Testing fails with segmentation fault
OS: Ubuntu 24.04, freshly provisioned Hardware: i7-1185G7, i9-12900 (reproduced on both) Level Zero version: 1.19.2 Setup: I am working to get the level-zero version in Ubuntu bumped to 1.19.2, which is why I'm installing from a PPA
sudo apt install -y build-essential cmake
sudo add-apt-repository ppa:mckeesh/testing
sudo apt -y update
sudo apt install libze1=1.19.2-0ubuntu1
git clone https://github.com/oneapi-src/level-zero
cd level-zero/
git checkout v1.19.2
mkdir build
cd build/
cmake -DBUILD_L0_LOADER_TESTS=yes ..
make -j`nproc`
./bin/tests
Result:
Running main() from /home/ubuntu/level-zero/build/_deps/googletest-src/googletest/src/gtest_main.cc
[==========] Running 15 tests from 3 test suites.

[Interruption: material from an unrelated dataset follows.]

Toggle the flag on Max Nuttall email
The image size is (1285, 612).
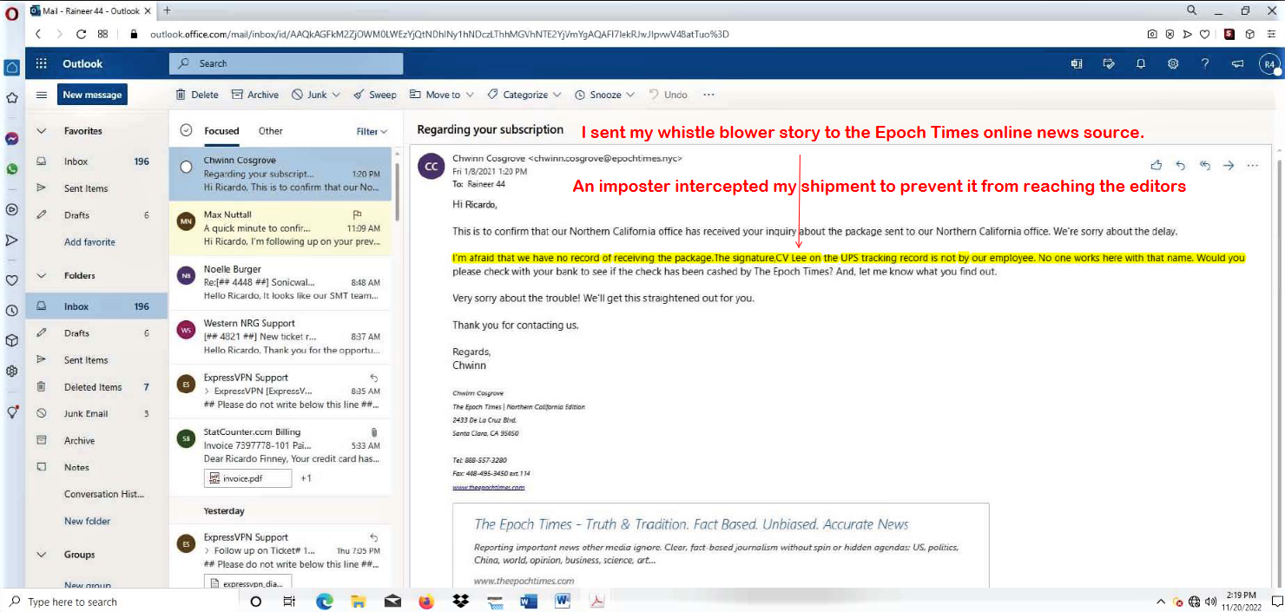[357, 214]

[----------] Global test environment set-up.
[----------] 1 test from LoaderAPI
[ RUN ] LoaderAPI.GivenLevelZeroLoaderPresentWhenCallingzeGetLoaderVersionsAPIThenValidVersionIsReturned
/home/ubuntu/level-zero/test/loader_api.cpp:26: Failure
Expected equality of these values:
ZE_RESULT_SUCCESS
Which is: 0
zeInit(0)
Which is: 2013265921
Found 1 versions
component.component_name: loader
component.component_lib_version.major: 1
component.spec_version: 65548
component.component_lib_name: loader
[ FAILED ] LoaderAPI.GivenLevelZeroLoaderPresentWhenCallingzeGetLoaderVersionsAPIThenValidVersionIsReturned (0 ms)

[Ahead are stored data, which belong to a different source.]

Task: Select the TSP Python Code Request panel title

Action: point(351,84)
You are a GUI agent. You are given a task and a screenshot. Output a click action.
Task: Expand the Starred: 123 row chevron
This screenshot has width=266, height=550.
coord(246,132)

[----------] 1 test from LoaderAPI (0 ms total)
[----------] 11 tests from LoaderInit
[ RUN ] LoaderInit.GivenLevelZeroLoaderPresentWhenCallingZeInitDriversWithTypesUnsupportedWithFailureThenSupportedTypesThenSuccessReturned
Segmentation fault (core dumped)
For Reference: https://dgpu-docs.intel.com/driver/client/overview.html
View the section on Ubuntu 24.04
Two different things happening here:
Error code 2013265921d is ZE_RESULT_ERROR_UNINITIALIZED = 0x78000001.. ( https://github.com/oneapi-src/level-zero/blob/1c0320bfdf0afe4b361e0297f9d10ac9dd6756fd/include/ze_api.h#L217 ) This indicates the L0 Loader cannot find a working Intel(R) GPU or NPU driver in the system, or those drivers failed to find a valid device to attach to, or are you running on a system with that didn't load a kernel driver. I see you posted the CPUs, both of which have valid HW, so this isn't the issue but are the KMD drivers actually running and is the user mode driver installed. )

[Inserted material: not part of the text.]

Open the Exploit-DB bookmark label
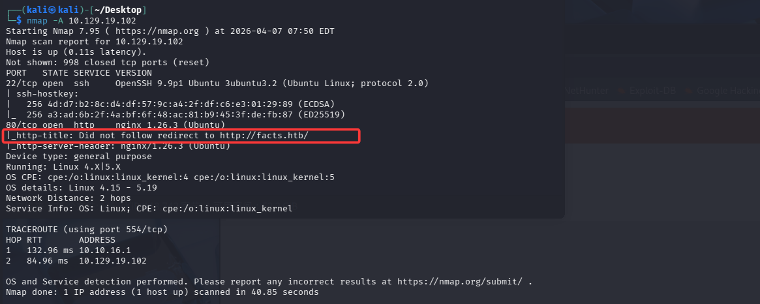760x304 pixels. tap(654, 91)
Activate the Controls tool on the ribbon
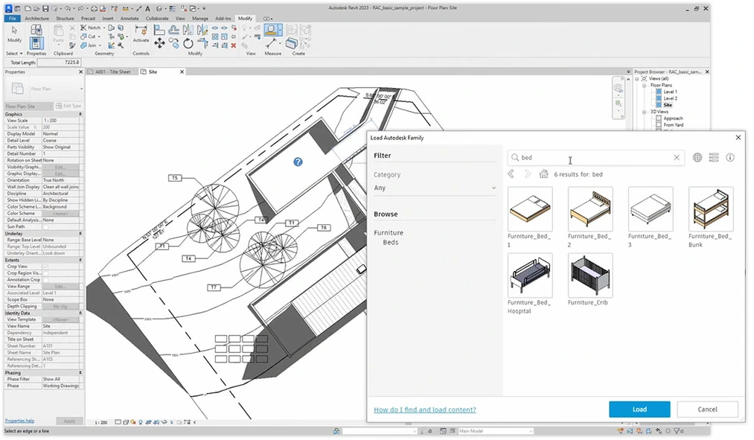This screenshot has width=754, height=440. [141, 37]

First check to see if you've got a User Mode Driver installed and re-test $ sudo apt install libze-intel-gpu1 ( I am assuming your PPA has this package, if not install the one Intel is hosting )
If that doesn't work, check your dmesg to ensure that an Intel GPU is being loaded during boot with an i915.ko (potentially also xekmd.ko if you've got anything newer in a discrete slot).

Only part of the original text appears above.